Her face is contorted and her breathing shallow as she plops herself on a chair. Her head is tiny, set against the huge art deco mural that decorates the wall behind her: a still life with large knife and red fruit on one side, balanced by Picasso- like creations of green and orange on the other. 

This imposing woman wears organza outfits in creams and whites, three quarter length jackets over ruffled, short sleeved dresses, her own haute couture creations, crafted only recently. As she sits, legs crossed, she plays with her skirt and adjusts it to fit below the knee, covering a bony shin. A coy Allegonda slowly slides it back up again to show a fuller section of her leg. Her pathetic lower extremities show signs of abuse, the kind that western women inflict on themselves in the name of fashion. It’s her pointy Cinderella shoes into which she does not fit. I touch her foot. She winces. The foot itself bulges out and over her shoe, as would an airbag, refusing to fill the space. Her shrivelled, but elegant leg, sports bubbling veins of yellows and blues, shades of pink and orange. The ropy decorations twist like miniature rivulets amid a visible network of spidery veins.

Her daughters eye me hopefully, thinking I might tactfully advise their pig headed mother about the pros and cons of orthotics and what are called, comfortable shoes. Gon allows me to inspect her painful foot. I avoid applying pressure, but it is too late. Her screams attest to the severity of this ugly geriatric affliction.
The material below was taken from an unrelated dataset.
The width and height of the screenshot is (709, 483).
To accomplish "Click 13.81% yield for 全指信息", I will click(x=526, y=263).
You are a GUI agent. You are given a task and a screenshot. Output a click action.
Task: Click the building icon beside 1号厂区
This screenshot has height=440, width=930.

“I have tried everything,” she argues. “The podiatrist whittles away but it makes no difference.”

“Mother, look at this ridiculous thing!” says Jeanne, who turns to me, explaining that her mother has created her own insoles out of sanitary napkins placed within a nylon sockette. They look awkward and constantly slip out of her shoe.

“Look at these shoes, auntie Gon”, I say, and pull a state of the art orthotic from my ugly, black, sporty- looking running shoe.
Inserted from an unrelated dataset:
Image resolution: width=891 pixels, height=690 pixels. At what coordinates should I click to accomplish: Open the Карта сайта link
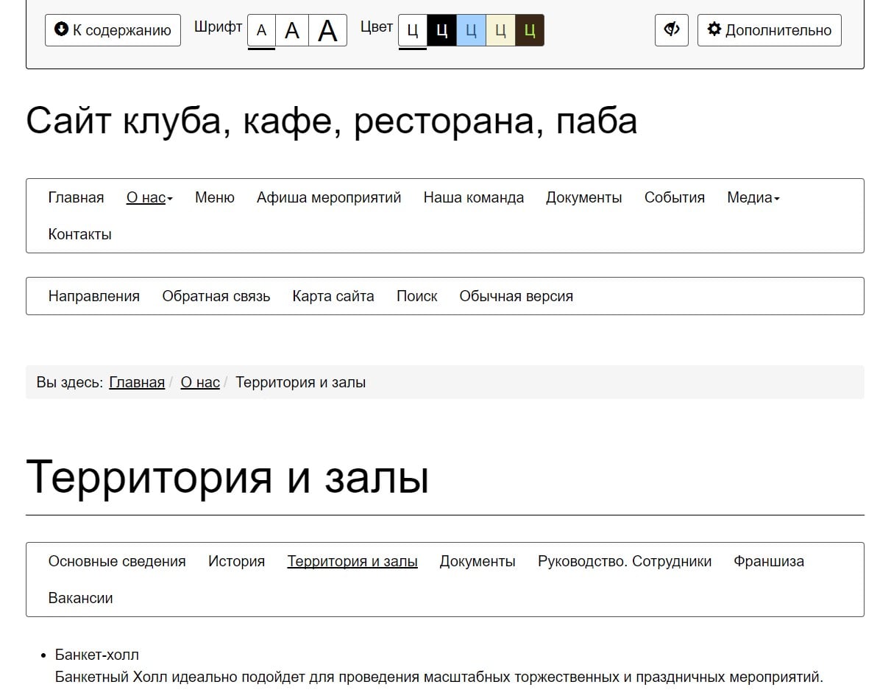[x=333, y=296]
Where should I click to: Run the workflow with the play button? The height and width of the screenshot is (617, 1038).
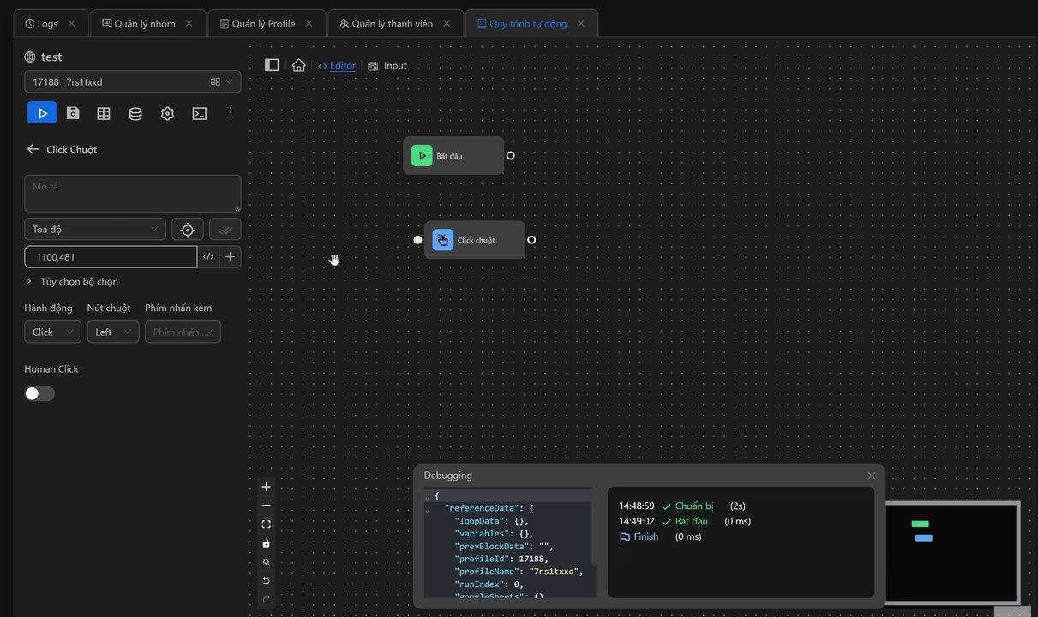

“No more pain for me … I go up and down stairs at train stations, run for buses, wearing my backpack even, and no problem,” I gloat.

Perplexed, her gaze shifts numerous times from my shoes to her deformed foot, which looks much like the product of Chinese foot binding. Characteristically, her mouth begins to hang open. I can see her tongue sitting there, immobile. She is thinking and will soon pass judgement.

“But how can I wear shoes like that?!” she exclaims.

 

I know she is right. I have watched her since I was a child, shuffling in high heels for several city blocks to meet up for coffee and ginger cake with her favourite niece and corset maker. Her vanity is incurable She is tall and imposing, as was my father. Her eyes may be somewhat closely set, her cheeks a little droopy, but I have caught her admiring herself in the mirror that hangs above the fridge in her kitchen, turning her head this way and that. On top of the fridge she keeps the milk white dish of assorted ruby red lipsticks. Not the cheap sort, but golden cased, higher end brands like Chanel and Dior.